We present a generalization of the meshfree method for incompressible elasticity developed in Ortiz et al. . We begin with the classical u-p mixed formulation of incompressible elasticity and proceed to eliminate the pressure parameter using a volume-averaged nodal projection technique. This results in a family of projection methods of the type T_p/T_p-1, where T_p is an approximation space of polynomial order p over a background mesh of triangles or tetrahedra for integration of the weak form integrals. These methods are particularly robust on low-order tetrahedral meshes. Our framework is generic with respect to the type of meshfree basis function used and reduces to various types of existing finite element methods such as B-bar and nodal-pressure techniques.

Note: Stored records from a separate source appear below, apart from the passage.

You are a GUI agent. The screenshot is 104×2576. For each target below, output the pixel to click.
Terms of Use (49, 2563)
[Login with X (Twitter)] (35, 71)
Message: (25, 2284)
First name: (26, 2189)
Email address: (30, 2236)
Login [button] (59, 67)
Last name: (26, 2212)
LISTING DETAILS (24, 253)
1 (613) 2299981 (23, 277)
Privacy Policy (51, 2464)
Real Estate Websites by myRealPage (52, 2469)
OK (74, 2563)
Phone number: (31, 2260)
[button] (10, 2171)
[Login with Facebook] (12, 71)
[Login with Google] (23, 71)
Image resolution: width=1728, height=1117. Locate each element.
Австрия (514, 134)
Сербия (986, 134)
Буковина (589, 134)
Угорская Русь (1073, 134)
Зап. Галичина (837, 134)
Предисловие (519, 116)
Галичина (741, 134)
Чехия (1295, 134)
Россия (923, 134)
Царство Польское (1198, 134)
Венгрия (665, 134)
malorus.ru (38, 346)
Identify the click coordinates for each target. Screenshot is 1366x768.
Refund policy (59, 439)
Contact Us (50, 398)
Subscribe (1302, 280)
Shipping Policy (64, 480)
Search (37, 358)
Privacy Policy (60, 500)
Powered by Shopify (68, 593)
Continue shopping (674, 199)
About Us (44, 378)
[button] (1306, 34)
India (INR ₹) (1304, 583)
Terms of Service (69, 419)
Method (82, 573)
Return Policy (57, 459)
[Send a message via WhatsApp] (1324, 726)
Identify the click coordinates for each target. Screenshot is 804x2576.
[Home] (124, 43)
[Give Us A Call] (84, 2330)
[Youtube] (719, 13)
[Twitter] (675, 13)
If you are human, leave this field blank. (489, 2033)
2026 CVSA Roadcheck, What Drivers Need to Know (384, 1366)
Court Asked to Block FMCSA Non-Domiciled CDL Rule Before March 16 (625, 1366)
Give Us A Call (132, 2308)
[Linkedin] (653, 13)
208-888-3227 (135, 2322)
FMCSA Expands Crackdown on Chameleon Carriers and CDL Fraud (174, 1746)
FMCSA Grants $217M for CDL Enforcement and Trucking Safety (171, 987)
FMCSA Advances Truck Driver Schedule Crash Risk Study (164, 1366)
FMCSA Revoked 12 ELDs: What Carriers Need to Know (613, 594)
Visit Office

As a particular example, we use maximum-entropy basis functions to build a scheme T_1+/T_1 with the displacement field being enriched with bubble-like functions for stability. The flexibility of the nodal placement in meshfree methods allows us to demonstrate the importance of this bubble-like enrichment for stability; with no bubbles the pressure field is liable to oscillations, whilst with bubbles the oscillation is eliminated. Interestingly, however, with half the bubbles removed, a scheme we call T_1*/T_1, certain undesirable tendencies of the full bubble scheme in the numerical integration of the weak integrals are also eliminated. For high-order approximations, we use the RPIM basis functions up to order three in the scheme T_p*/T_p-1, where the effect of the bubble is highlighted as a mechanism for pressure oscillation stabilization. The so-devised method has important applications in linear and nonlinear incompressible elasticity as well as in incompressible fluids.
A. Ortiz, M. A. Puso and N. Sukumar, Maximum-entropy meshfree method for compressible and near-incompressible elasticity, Computer Methods in Applied Mechanics and Engineering, Vol. 199, pp. 1859–1871, 2010.